Les nouvelles de Magtogoek #13

Crédit image : © Waves of Wonder on Facebook
Capture d'image sur un reel, éditée sur Microsoft Photos, Paint et sur Fotor.com
Les nouvelles de Magtogoek
D'où vient ce nom, "Magtogoek" ?
Magtogoek , c'est le nom algonquin du fleuve Saint-Laurent - oui, celui où se trouvent les chutes du Niagara, qui part des Grands Lacs pour se jeter dans l'Atlantique et qui marque la frontière entre le Canada et les États-Unis. Les Algonquins, natifs amérindiens de la région, ont rendu hommage, en lui donnant ce nom, à la puissance de son courant et à l'abondance de ses eaux imprévisibles.
Pourquoi avoir choisi ce nom, "Magtogoek" ?
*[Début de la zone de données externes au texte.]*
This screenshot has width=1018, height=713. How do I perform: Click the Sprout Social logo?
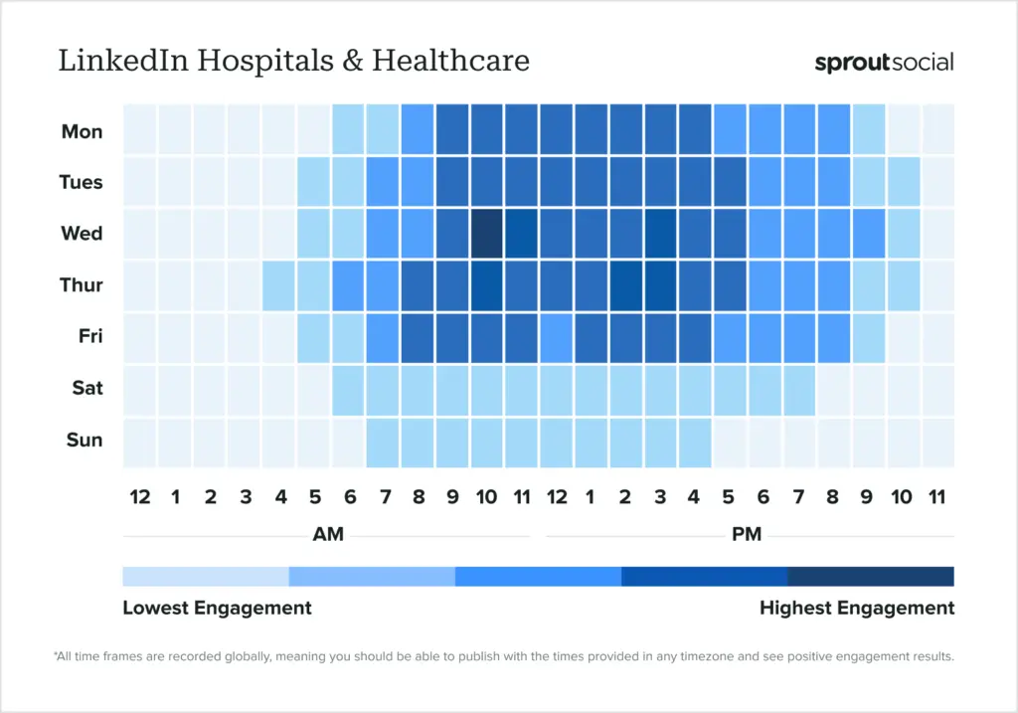[x=884, y=63]
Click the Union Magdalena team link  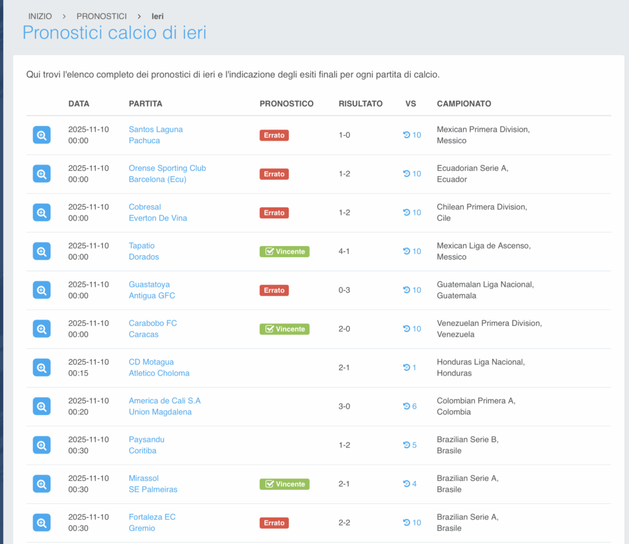pyautogui.click(x=160, y=412)
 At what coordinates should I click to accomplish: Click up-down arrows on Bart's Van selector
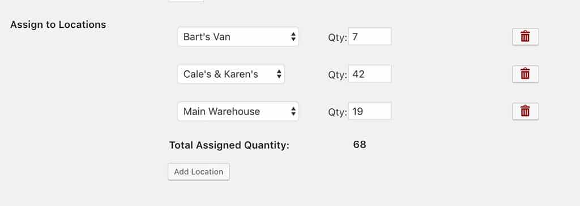[x=293, y=37]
Pas parce que je suis Québécoise, Canadienne ou autrement Nord-Americaine - je ne le suis pas, je suis Européenne. Mais parce que l'image du "Fleuve Aux Grandes Eaux" me paraît être la métaphore idéale pour mon inspiration, qui est aussi luxuriante que la forêt vierge et qui part un peu dans toutes les directions, avec beaucoup de projets en cours et pas encore forcément achevés.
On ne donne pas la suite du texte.